Exercise aim:
Where in the data does the word "height" appear? Find those lines and copy them.
━━━ Information shown ━━━
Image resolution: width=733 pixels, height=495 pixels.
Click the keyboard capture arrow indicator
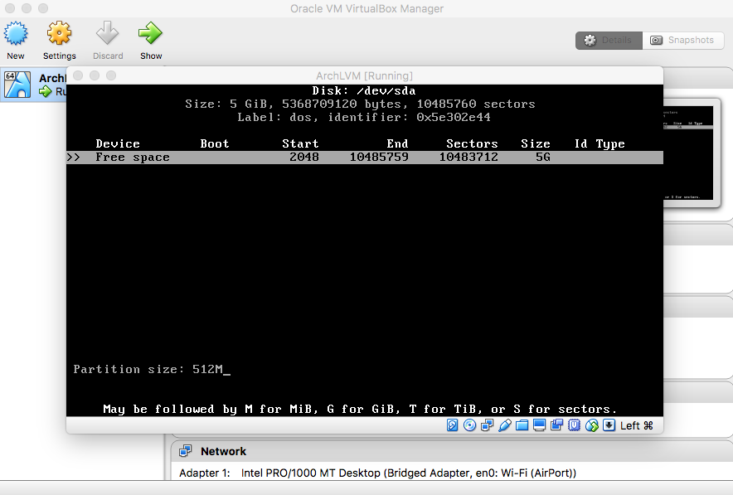pyautogui.click(x=609, y=425)
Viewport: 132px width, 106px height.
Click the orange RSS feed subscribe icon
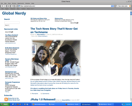(x=6, y=99)
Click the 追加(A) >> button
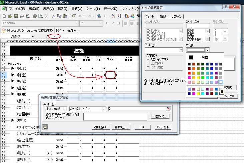 click(101, 127)
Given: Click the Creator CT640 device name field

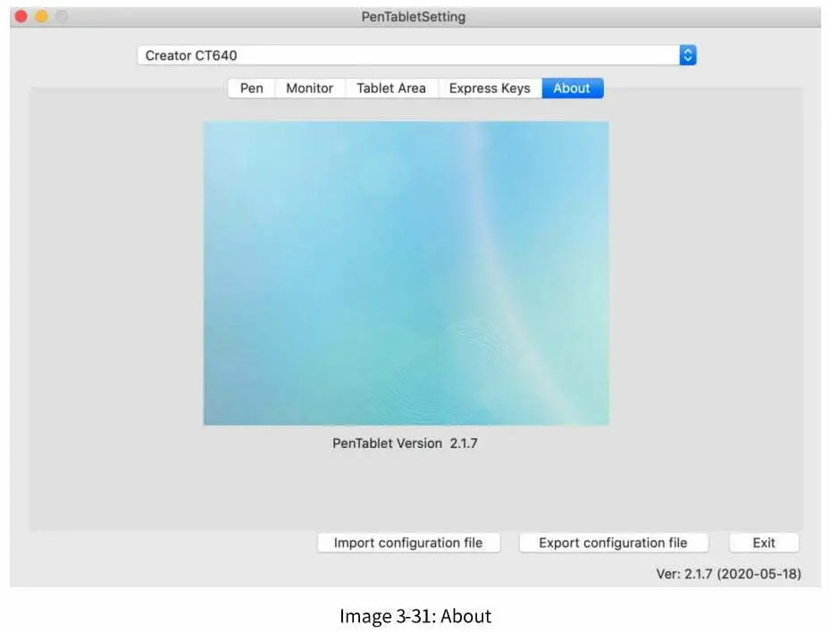Looking at the screenshot, I should 357,55.
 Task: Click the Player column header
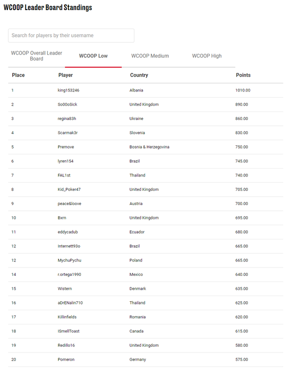pyautogui.click(x=66, y=75)
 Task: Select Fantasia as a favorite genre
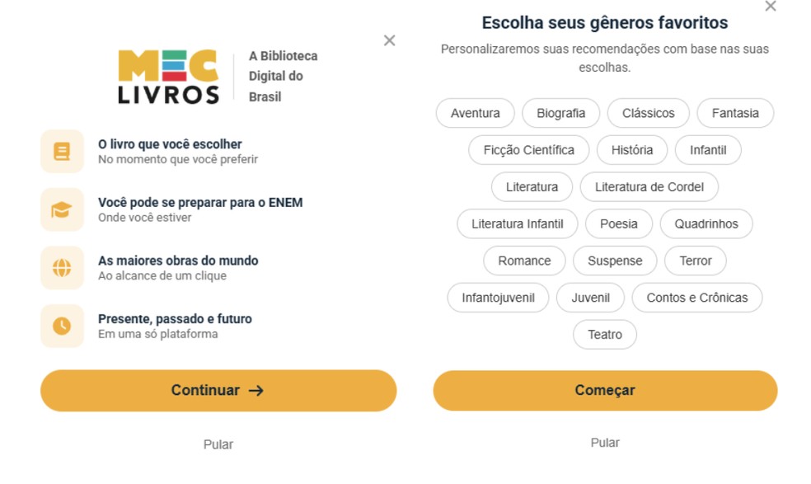735,113
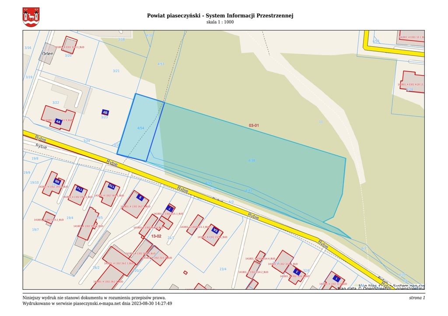
Task: Select the 5A address marker
Action: (215, 230)

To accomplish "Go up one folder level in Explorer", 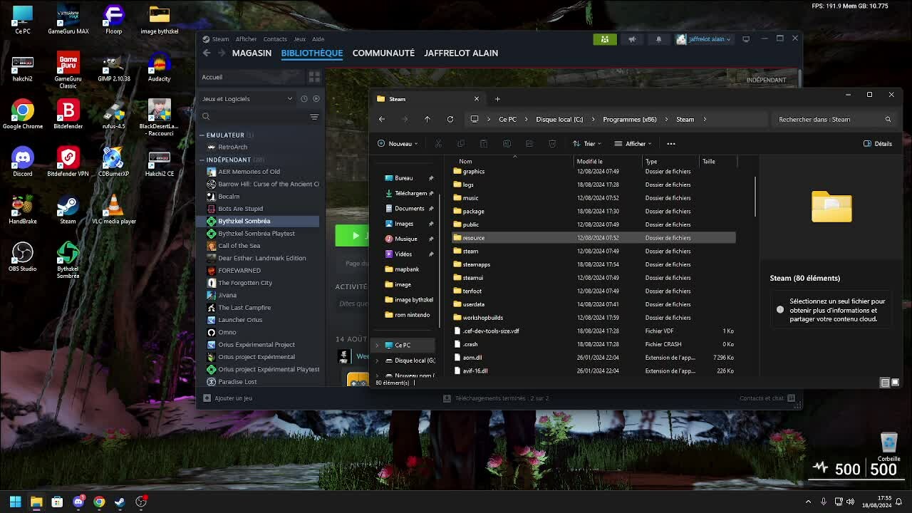I will 427,119.
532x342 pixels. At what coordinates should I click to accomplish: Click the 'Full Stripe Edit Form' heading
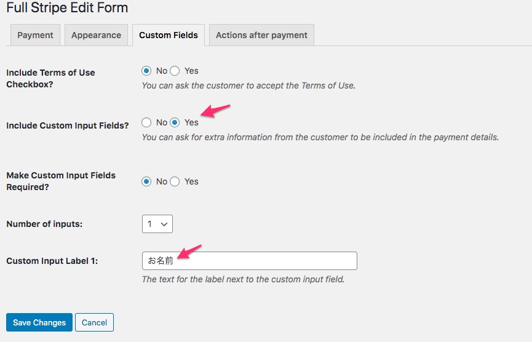pos(67,7)
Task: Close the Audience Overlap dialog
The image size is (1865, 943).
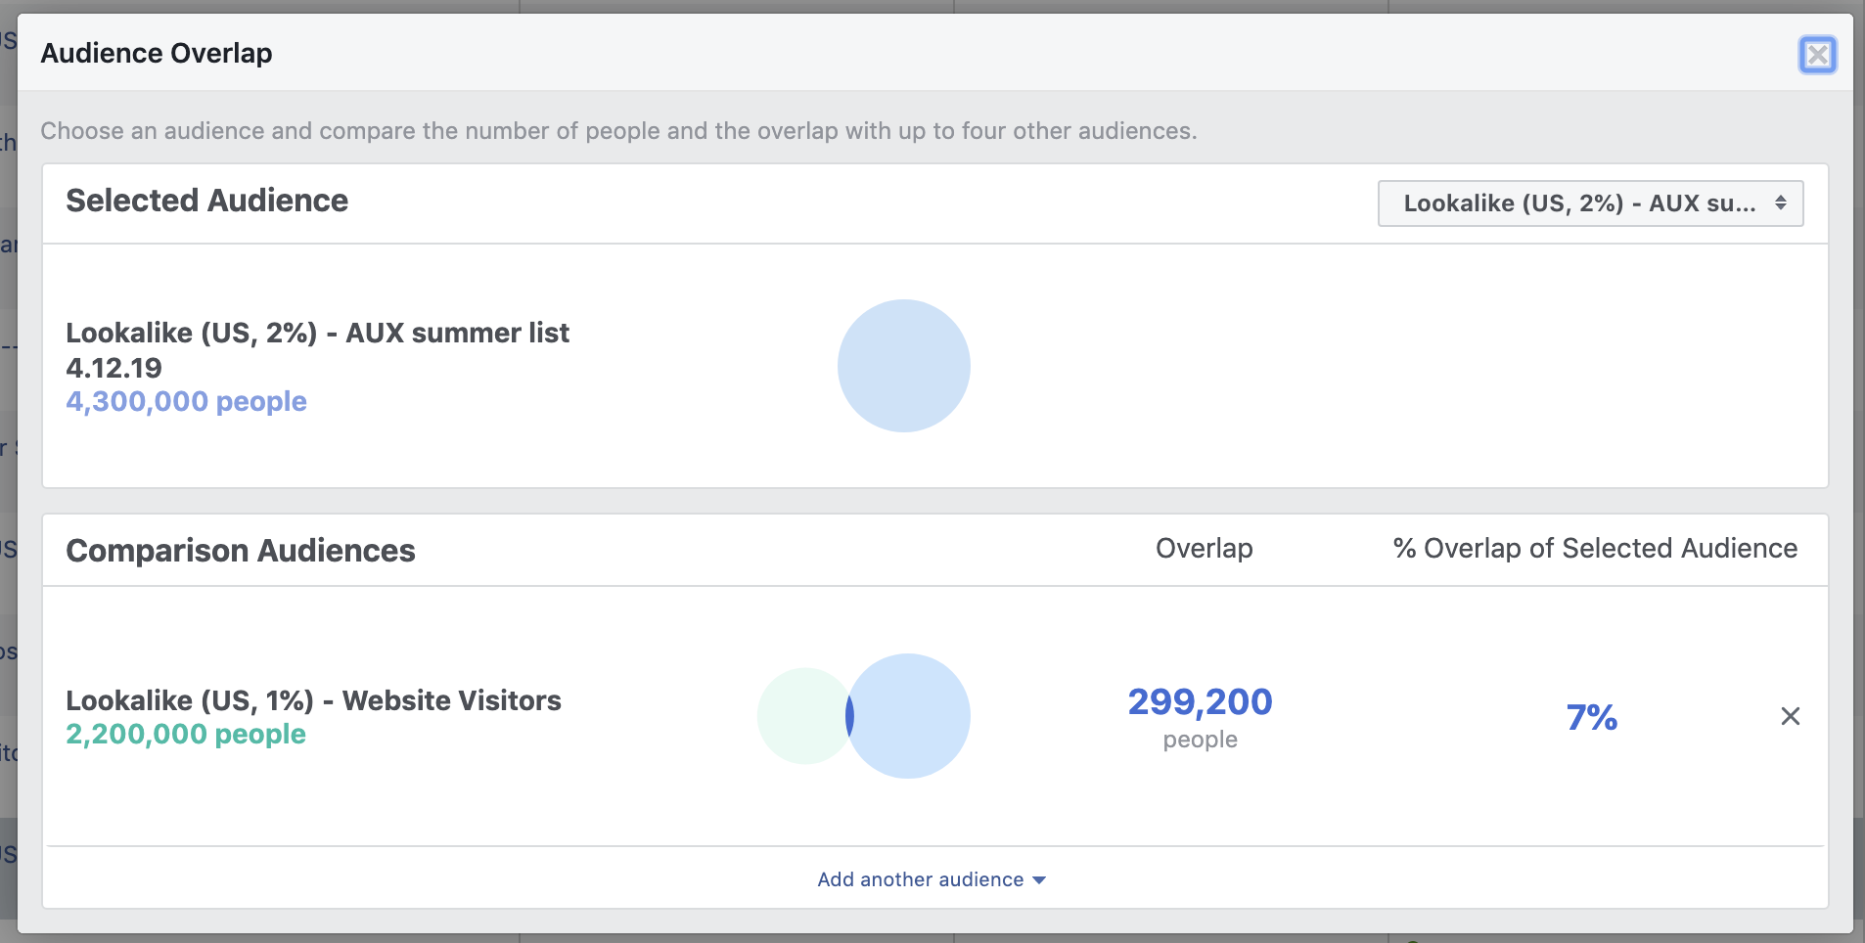Action: (1817, 55)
━━━
Answer to the exercise:
Image resolution: width=733 pixels, height=495 pixels.
Viewport: 132px width, 106px height.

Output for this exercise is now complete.